§ **TASK OBJECTIVE**
Everything from the line that holds "Given: Open the http://www.dmclean.kr/ link" through the end of the data below should be output exactly, both ends included.

§ **INPUT**
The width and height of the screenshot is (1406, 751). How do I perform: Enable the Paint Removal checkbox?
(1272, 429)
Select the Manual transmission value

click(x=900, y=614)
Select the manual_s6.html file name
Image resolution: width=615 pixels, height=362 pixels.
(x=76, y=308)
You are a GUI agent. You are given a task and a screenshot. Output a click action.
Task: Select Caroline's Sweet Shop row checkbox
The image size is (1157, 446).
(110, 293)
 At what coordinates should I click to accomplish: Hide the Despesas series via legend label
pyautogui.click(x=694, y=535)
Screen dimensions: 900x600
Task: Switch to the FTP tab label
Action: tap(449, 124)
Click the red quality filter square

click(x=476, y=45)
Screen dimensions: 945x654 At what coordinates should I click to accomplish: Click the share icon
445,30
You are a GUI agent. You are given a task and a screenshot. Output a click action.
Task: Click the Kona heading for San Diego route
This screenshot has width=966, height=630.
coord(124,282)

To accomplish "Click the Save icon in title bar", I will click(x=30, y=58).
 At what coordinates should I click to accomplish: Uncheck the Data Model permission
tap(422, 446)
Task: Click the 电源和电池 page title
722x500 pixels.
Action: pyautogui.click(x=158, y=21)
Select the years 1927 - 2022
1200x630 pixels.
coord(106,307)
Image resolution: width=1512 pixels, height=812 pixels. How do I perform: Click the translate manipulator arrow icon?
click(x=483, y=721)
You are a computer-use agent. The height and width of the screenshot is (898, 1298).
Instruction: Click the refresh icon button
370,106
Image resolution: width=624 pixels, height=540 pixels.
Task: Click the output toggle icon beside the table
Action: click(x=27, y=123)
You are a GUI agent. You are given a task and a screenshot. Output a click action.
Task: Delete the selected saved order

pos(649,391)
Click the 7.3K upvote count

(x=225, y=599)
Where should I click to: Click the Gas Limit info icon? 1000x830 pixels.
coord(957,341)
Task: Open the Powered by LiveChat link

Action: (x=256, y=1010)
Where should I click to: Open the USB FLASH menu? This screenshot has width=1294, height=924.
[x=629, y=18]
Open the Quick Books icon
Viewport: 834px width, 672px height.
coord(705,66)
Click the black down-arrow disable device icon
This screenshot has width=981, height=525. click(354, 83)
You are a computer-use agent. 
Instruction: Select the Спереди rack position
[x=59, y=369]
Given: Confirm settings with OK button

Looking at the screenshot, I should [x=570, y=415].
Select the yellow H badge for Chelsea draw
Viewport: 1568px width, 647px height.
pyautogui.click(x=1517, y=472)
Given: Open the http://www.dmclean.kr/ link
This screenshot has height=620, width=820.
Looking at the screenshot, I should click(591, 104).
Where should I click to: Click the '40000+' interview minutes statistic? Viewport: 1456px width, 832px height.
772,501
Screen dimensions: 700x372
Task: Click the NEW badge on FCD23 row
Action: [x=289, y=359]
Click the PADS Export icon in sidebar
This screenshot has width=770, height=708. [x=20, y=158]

§ **EXPECTED ANSWER**
Given: Open the http://www.dmclean.kr/ link
This screenshot has height=620, width=820.
Looking at the screenshot, I should click(591, 104).
Where should I click to: Click the '40000+' interview minutes statistic? Viewport: 1456px width, 832px height.
772,501
Screen dimensions: 700x372
Task: Click the NEW badge on FCD23 row
Action: [x=289, y=359]
Click the PADS Export icon in sidebar
This screenshot has width=770, height=708. [x=20, y=158]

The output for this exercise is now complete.